━━━ PROVIDED RECORDS

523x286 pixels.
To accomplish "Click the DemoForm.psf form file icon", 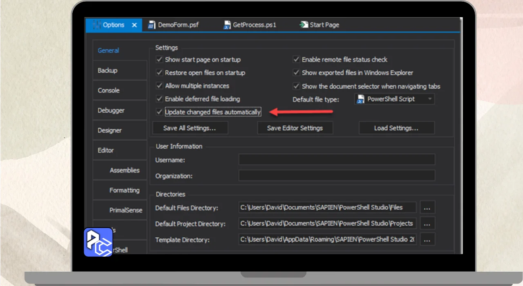I will point(152,25).
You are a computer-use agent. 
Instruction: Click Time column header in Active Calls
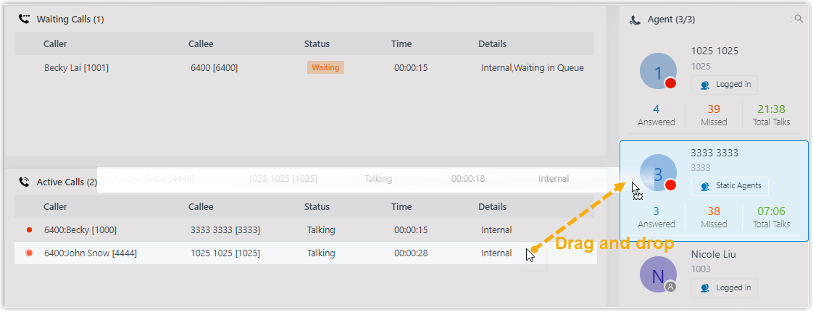tap(401, 207)

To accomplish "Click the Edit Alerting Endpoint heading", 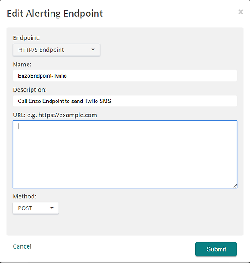I will tap(55, 14).
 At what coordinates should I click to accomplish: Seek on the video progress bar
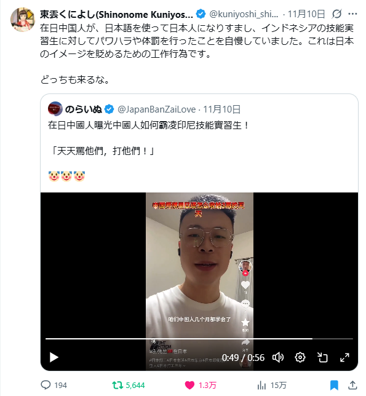click(199, 339)
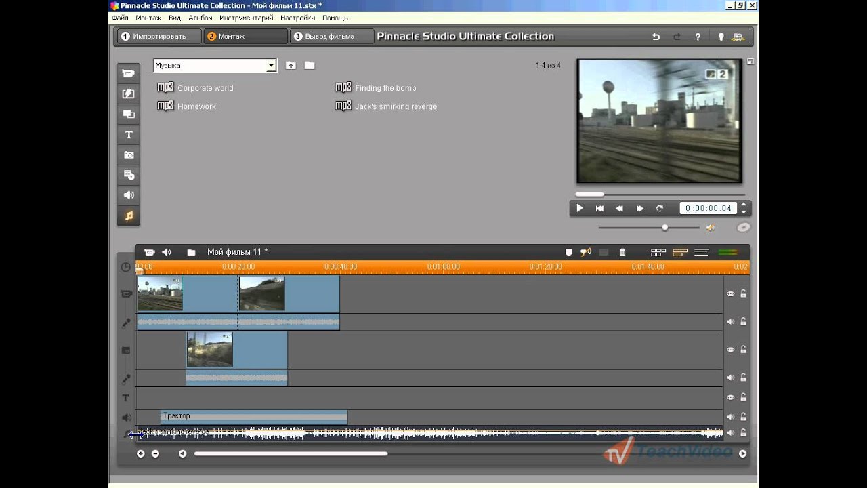Increase timecode with the up stepper arrow
Screen dimensions: 867x488
[x=744, y=205]
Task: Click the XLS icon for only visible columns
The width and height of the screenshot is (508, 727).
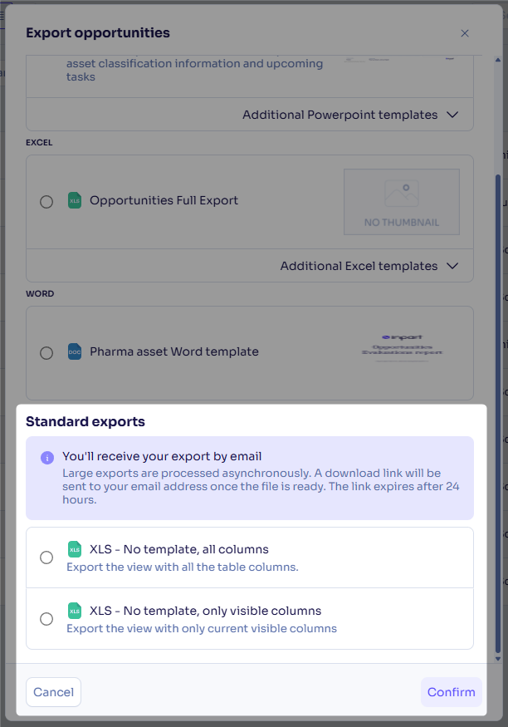Action: [x=75, y=611]
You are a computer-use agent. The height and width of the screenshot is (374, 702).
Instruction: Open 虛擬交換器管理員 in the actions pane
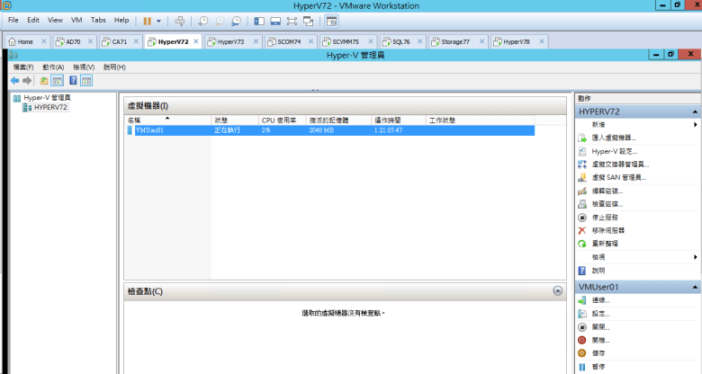point(620,165)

━━━━━━

■ EXERCISE DESCRIPTION
Print the lines from the one that contains "You are a computer-use agent. The" through the final line of the material above, exactly and only those, with pictures left out.

■ RESULT OF THIS TASK
You are a computer-use agent. The height and width of the screenshot is (374, 702).
Instruction: Open 虛擬交換器管理員 in the actions pane
point(620,165)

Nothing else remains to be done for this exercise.